As evidenced by the much publicised late-term abortion case of 32 weeks at the Royal Women’s Hospital in 2001, no responsible Victorian authority would enforce the law that is on the statutes. Although that law may be dormant, under the current gaggle of state authorities, while it exists, it still acts as some form of deterrent to doctors and hospital administrations. The Menhennitt ruling referred to abortion as ‘a necessity to save the health and life of the mother’. So the word ‘necessity’ is crucial, given that, if the mother’s health is in danger in a late-term pregnancy, the baby’s viability is not in conflict with the rights or life of the mother. Basically, that negates the Menhennitt ruling; in other words, there is no necessity to abort but rather to deliver a life.
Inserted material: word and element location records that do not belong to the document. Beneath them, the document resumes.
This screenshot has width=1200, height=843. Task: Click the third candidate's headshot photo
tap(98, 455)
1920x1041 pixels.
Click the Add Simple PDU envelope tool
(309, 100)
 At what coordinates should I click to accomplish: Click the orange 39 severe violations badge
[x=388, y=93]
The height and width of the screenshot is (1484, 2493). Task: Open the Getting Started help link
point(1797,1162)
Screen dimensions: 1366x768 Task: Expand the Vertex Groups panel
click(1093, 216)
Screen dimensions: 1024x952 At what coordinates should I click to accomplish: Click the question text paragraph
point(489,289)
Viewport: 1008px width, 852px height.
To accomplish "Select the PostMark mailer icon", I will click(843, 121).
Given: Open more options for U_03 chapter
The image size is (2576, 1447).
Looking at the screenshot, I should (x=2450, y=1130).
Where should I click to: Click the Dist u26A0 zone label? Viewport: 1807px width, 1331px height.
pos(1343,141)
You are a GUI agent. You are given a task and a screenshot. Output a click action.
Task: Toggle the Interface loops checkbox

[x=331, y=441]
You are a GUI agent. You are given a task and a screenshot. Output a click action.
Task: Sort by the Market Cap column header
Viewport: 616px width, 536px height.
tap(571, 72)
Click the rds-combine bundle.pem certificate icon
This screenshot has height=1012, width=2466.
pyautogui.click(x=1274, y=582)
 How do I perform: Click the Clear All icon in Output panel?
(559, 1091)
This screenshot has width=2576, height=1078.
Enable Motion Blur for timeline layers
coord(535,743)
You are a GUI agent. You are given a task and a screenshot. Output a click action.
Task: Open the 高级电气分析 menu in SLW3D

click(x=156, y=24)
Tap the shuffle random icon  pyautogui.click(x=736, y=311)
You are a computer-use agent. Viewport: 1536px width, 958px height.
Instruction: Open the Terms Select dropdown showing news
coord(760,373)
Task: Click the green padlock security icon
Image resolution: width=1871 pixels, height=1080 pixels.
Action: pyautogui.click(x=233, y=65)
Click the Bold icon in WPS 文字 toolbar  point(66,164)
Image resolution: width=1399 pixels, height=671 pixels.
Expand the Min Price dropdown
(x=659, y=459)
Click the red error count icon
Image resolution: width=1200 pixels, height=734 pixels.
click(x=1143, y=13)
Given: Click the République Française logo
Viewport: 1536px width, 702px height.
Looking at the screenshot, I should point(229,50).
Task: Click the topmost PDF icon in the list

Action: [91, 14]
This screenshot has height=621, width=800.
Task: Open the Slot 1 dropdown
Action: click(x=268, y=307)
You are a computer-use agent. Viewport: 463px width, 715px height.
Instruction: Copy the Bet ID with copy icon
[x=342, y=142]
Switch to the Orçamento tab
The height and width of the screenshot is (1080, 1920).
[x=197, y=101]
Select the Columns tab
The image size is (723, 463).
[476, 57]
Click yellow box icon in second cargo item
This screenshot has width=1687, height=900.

What of the question of life itself? When does life begin? That question, once central, is still relevant to this debate today. In 1969, when Menhennitt ruled, the common belief of pro-choicers was that the foetus was not life, at least at anything less than 12 weeks. In this regard, over the past decade, science has been the instigator of a major shift in attitude. Science has proven that all senses and early body form exist within seven days, and the rate of growth of the embryo between one and seven days is as fast as it is during any other term of the whole human experience. In other words, the embryo is hurtling towards its human existence and selfhood.

I make this point to show that the old debate of whether or not the foetus is a life is over. Society and even pro-choicers now accept that it is life; the science is too compelling. Then, if that is the case for early term, how could personhood be denied of the baby in late term—the second and third trimesters? As I said at another time in this place, to leave this new wave of child destruction unchecked will place us on a roller-coaster ride to the outer limits.